## WHAT YOU ARE ASKED TO DO
Nothing in the records may be changed; reproduce all of them.
::: EXTRACTED MATERIAL :::
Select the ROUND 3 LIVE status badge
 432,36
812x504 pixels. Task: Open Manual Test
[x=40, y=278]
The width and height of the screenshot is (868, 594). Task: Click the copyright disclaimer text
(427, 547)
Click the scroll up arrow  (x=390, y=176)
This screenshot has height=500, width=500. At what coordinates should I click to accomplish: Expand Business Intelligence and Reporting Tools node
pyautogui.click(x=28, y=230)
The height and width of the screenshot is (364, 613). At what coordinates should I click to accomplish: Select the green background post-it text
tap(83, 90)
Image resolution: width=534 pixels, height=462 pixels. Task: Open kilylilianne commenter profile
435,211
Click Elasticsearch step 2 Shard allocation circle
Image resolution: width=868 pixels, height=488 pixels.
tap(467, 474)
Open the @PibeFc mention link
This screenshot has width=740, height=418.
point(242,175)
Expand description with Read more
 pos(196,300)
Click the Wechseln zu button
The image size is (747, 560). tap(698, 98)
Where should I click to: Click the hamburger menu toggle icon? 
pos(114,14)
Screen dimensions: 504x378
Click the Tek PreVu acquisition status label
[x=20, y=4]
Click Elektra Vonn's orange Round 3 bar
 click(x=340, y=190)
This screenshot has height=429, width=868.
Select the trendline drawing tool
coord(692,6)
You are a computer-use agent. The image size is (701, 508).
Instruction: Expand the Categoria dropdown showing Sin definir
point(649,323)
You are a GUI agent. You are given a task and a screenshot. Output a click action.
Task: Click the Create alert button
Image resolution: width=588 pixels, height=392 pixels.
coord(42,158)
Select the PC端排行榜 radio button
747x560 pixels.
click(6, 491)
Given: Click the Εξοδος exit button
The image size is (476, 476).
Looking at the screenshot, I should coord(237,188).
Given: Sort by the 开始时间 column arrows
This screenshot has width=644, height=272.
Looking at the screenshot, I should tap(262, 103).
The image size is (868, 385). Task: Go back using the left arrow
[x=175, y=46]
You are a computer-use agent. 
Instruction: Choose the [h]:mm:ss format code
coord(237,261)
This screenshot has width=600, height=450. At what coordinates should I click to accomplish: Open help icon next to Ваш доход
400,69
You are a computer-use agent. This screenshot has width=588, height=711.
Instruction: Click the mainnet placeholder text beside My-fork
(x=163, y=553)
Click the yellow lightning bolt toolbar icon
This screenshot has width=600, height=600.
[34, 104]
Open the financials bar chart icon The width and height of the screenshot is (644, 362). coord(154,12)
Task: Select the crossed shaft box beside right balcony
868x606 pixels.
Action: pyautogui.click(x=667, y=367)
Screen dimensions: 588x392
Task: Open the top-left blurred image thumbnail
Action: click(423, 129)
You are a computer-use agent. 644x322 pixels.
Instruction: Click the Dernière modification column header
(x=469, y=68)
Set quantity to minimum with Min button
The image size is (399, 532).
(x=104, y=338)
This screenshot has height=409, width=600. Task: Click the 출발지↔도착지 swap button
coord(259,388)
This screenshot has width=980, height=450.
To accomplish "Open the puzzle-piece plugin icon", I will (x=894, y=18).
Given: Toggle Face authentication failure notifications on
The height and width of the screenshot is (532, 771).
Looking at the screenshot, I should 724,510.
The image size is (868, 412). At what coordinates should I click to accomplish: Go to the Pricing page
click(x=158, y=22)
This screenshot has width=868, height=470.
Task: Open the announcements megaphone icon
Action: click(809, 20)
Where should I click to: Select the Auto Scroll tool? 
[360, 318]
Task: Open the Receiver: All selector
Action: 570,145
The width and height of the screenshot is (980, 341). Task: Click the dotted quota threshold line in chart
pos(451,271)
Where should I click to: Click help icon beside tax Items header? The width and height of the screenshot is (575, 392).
:::
## TASK ANSWER
Select the ROUND 3 LIVE status badge
 432,36
812x504 pixels. Task: Open Manual Test
[x=40, y=278]
The width and height of the screenshot is (868, 594). Task: Click the copyright disclaimer text
(427, 547)
Click the scroll up arrow  (x=390, y=176)
This screenshot has height=500, width=500. At what coordinates should I click to accomplish: Expand Business Intelligence and Reporting Tools node
pyautogui.click(x=28, y=230)
The height and width of the screenshot is (364, 613). At what coordinates should I click to accomplish: Select the green background post-it text
tap(83, 90)
Image resolution: width=534 pixels, height=462 pixels. Task: Open kilylilianne commenter profile
435,211
Click Elasticsearch step 2 Shard allocation circle
Image resolution: width=868 pixels, height=488 pixels.
tap(467, 474)
Open the @PibeFc mention link
This screenshot has width=740, height=418.
point(242,175)
Expand description with Read more
 pos(196,300)
Click the Wechseln zu button
The image size is (747, 560). tap(698, 98)
Where should I click to: Click the hamburger menu toggle icon? 
pos(114,14)
Screen dimensions: 504x378
Click the Tek PreVu acquisition status label
[x=20, y=4]
Click Elektra Vonn's orange Round 3 bar
 click(x=340, y=190)
This screenshot has height=429, width=868.
Select the trendline drawing tool
coord(692,6)
You are a computer-use agent. The image size is (701, 508).
Instruction: Expand the Categoria dropdown showing Sin definir
point(649,323)
You are a GUI agent. You are given a task and a screenshot. Output a click action.
Task: Click the Create alert button
Image resolution: width=588 pixels, height=392 pixels.
coord(42,158)
Select the PC端排行榜 radio button
747x560 pixels.
click(6, 491)
Given: Click the Εξοδος exit button
The image size is (476, 476).
Looking at the screenshot, I should coord(237,188).
Given: Sort by the 开始时间 column arrows
This screenshot has width=644, height=272.
Looking at the screenshot, I should tap(262, 103).
The image size is (868, 385). Task: Go back using the left arrow
[x=175, y=46]
You are a computer-use agent. 
Instruction: Choose the [h]:mm:ss format code
coord(237,261)
This screenshot has width=600, height=450. At what coordinates should I click to accomplish: Open help icon next to Ваш доход
400,69
You are a computer-use agent. This screenshot has width=588, height=711.
Instruction: Click the mainnet placeholder text beside My-fork
(x=163, y=553)
Click the yellow lightning bolt toolbar icon
This screenshot has width=600, height=600.
[34, 104]
Open the financials bar chart icon The width and height of the screenshot is (644, 362). coord(154,12)
Task: Select the crossed shaft box beside right balcony
868x606 pixels.
Action: pyautogui.click(x=667, y=367)
Screen dimensions: 588x392
Task: Open the top-left blurred image thumbnail
Action: click(423, 129)
You are a computer-use agent. 644x322 pixels.
Instruction: Click the Dernière modification column header
(x=469, y=68)
Set quantity to minimum with Min button
The image size is (399, 532).
(x=104, y=338)
This screenshot has height=409, width=600. Task: Click the 출발지↔도착지 swap button
coord(259,388)
This screenshot has width=980, height=450.
To accomplish "Open the puzzle-piece plugin icon", I will (x=894, y=18).
Given: Toggle Face authentication failure notifications on
The height and width of the screenshot is (532, 771).
Looking at the screenshot, I should 724,510.
The image size is (868, 412). At what coordinates should I click to accomplish: Go to the Pricing page
click(x=158, y=22)
This screenshot has width=868, height=470.
Task: Open the announcements megaphone icon
Action: click(809, 20)
Where should I click to: Select the Auto Scroll tool? 
[360, 318]
Task: Open the Receiver: All selector
Action: 570,145
The width and height of the screenshot is (980, 341). Task: Click the dotted quota threshold line in chart
pos(451,271)
Where should I click to: Click help icon beside tax Items header? The width and height of the screenshot is (575, 392).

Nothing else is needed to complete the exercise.